Single source of truth

"Right — so the insight here is that createRouterFromTools makes the array the single source of truth, which means the type system and the runtime guard are describing the same thing, not two separate bets on what the developer remembered to keep in sync." — Matt Pocock (round 2, 9/10)

What we did

nextAllowed is declared inline on the tool itself, via defineTool. The router constructor takes a const tuple of defineTool outputs and derives the name union from tools[number]['name']. There is no:

  • separate name registry,
  • separate adjacency declaration,
  • separate type-level mapping the developer has to keep in sync with the runtime mapping.
const search  = defineTool({ name: 'search',  nextAllowed: ['review']  as const, /* ... */ });
const review  = defineTool({ name: 'review',  nextAllowed: ['commit']  as const, /* ... */ });
const commit  = defineTool({ name: 'commit',  nextAllowed: []          as const, /* ... */ });

const router = createRouterFromTools([search, review, commit] as const, {
  strictMode: true,
});

Why

Round 1's draft proposal had a separate defineGraph({ search: ['review'] }) next to the tool definitions. Pocock pushed back hard: that's two declarations the developer has to keep aligned, and renames silently break one without breaking the other. The pivot — drive the union from the array literal — collapses the two declarations into one. Both layers (the inferred NextTools<R, Prev> type and the runtime adjacency map the guard reads) consult the same nextAllowed array.
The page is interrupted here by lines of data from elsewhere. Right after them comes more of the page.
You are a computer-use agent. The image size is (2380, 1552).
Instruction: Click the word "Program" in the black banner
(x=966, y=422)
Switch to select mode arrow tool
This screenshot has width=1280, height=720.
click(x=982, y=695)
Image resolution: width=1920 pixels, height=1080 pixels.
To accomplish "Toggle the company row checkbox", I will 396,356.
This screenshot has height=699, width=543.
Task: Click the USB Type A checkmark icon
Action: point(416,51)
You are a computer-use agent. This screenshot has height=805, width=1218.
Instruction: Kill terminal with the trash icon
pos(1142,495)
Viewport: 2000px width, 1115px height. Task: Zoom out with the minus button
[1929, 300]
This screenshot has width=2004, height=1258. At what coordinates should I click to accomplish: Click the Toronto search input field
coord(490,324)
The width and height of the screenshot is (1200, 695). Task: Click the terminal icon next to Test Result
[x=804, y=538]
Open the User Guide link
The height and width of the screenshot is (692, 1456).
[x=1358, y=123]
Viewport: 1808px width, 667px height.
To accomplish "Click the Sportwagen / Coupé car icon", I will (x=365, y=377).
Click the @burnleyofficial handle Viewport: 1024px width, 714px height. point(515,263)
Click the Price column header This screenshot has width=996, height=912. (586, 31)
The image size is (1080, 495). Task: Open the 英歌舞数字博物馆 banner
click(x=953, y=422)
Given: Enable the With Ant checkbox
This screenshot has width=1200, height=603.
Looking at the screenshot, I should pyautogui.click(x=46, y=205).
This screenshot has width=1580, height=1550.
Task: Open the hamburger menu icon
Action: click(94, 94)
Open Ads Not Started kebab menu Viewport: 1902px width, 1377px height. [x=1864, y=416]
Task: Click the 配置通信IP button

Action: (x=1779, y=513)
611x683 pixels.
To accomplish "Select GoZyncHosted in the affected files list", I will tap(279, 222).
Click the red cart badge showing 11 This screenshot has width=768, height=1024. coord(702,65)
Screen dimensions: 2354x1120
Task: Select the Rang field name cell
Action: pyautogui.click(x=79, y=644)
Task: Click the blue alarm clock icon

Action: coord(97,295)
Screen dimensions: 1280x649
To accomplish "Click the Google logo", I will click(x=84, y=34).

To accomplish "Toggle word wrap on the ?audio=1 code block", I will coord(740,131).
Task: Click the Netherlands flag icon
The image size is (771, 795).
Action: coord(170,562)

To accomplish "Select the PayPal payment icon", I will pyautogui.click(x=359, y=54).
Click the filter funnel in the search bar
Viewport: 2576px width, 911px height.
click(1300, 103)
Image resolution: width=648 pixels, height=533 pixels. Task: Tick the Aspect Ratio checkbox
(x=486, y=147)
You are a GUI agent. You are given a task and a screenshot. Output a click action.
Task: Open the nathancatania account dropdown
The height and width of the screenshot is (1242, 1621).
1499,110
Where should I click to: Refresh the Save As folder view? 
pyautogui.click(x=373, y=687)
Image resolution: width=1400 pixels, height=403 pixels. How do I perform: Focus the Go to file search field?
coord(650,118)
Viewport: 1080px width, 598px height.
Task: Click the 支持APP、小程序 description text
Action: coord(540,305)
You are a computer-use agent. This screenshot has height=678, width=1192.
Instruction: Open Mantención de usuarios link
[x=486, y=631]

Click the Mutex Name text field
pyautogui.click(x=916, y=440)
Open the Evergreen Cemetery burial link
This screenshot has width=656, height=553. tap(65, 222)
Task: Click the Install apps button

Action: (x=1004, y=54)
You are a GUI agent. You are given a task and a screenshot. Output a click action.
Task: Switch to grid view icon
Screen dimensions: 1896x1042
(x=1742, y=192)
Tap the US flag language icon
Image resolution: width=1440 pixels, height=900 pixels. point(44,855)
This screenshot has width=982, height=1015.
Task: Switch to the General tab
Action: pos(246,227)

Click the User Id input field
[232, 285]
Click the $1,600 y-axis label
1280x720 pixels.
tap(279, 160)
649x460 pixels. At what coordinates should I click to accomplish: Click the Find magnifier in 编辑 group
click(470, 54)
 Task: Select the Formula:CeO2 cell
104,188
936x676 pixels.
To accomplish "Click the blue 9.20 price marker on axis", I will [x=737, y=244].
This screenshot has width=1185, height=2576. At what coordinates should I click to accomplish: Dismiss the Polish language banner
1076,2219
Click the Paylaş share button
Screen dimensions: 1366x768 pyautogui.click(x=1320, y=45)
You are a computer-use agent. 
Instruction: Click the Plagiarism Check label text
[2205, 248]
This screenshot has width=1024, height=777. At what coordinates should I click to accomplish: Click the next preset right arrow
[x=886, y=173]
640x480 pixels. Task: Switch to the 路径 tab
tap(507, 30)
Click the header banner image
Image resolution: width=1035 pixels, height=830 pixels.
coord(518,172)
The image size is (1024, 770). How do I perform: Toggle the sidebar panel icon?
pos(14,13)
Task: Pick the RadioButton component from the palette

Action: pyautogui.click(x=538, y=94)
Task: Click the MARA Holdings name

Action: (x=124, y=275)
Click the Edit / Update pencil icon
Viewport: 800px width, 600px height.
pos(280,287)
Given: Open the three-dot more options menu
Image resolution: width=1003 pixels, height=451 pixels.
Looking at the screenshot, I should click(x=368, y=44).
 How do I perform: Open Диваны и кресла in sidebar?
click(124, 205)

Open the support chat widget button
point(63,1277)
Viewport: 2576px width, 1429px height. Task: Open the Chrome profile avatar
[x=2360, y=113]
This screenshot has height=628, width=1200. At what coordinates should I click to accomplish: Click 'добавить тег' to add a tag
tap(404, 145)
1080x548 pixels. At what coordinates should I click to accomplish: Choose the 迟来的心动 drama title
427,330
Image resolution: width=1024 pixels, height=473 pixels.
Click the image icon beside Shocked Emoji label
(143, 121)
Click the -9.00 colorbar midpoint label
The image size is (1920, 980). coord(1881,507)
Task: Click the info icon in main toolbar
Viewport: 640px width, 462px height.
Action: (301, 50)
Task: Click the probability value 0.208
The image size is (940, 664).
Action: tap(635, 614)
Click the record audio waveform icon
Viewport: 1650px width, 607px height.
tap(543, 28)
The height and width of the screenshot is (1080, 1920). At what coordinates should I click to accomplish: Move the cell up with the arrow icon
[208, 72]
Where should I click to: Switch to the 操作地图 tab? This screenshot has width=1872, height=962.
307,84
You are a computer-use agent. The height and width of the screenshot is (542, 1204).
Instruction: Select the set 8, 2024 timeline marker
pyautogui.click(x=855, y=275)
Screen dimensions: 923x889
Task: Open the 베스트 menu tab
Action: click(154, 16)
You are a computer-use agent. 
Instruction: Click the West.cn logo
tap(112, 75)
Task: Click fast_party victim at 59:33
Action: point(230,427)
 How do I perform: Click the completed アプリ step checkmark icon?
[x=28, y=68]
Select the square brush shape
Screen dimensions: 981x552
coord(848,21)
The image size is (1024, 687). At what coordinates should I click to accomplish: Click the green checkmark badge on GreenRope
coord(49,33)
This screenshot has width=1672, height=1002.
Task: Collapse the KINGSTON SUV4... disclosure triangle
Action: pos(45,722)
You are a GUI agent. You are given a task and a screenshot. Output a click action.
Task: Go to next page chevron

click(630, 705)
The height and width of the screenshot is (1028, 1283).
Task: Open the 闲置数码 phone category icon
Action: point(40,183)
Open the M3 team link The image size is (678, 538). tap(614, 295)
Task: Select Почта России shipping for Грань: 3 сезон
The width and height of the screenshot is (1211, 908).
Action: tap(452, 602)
Three concrete consequences:

  1. Renames are mechanical. Rename reviewinspect at its defineTool site. Every other tool that listed 'review' in its nextAllowed is now a TypeScript error at its site, not yours.
  2. The compile error and the runtime message reference the same names. A Sentry alert showing legalNext: ['review'] matches the IDE's 'commit' does not exist in type '{ review: ... }' — verbatim.
  3. The graph is inspectable from one place. printRouterGraph reads router.adjacency, which is a literal copy of the nextAllowed arrays. There is no second view of the graph that could disagree.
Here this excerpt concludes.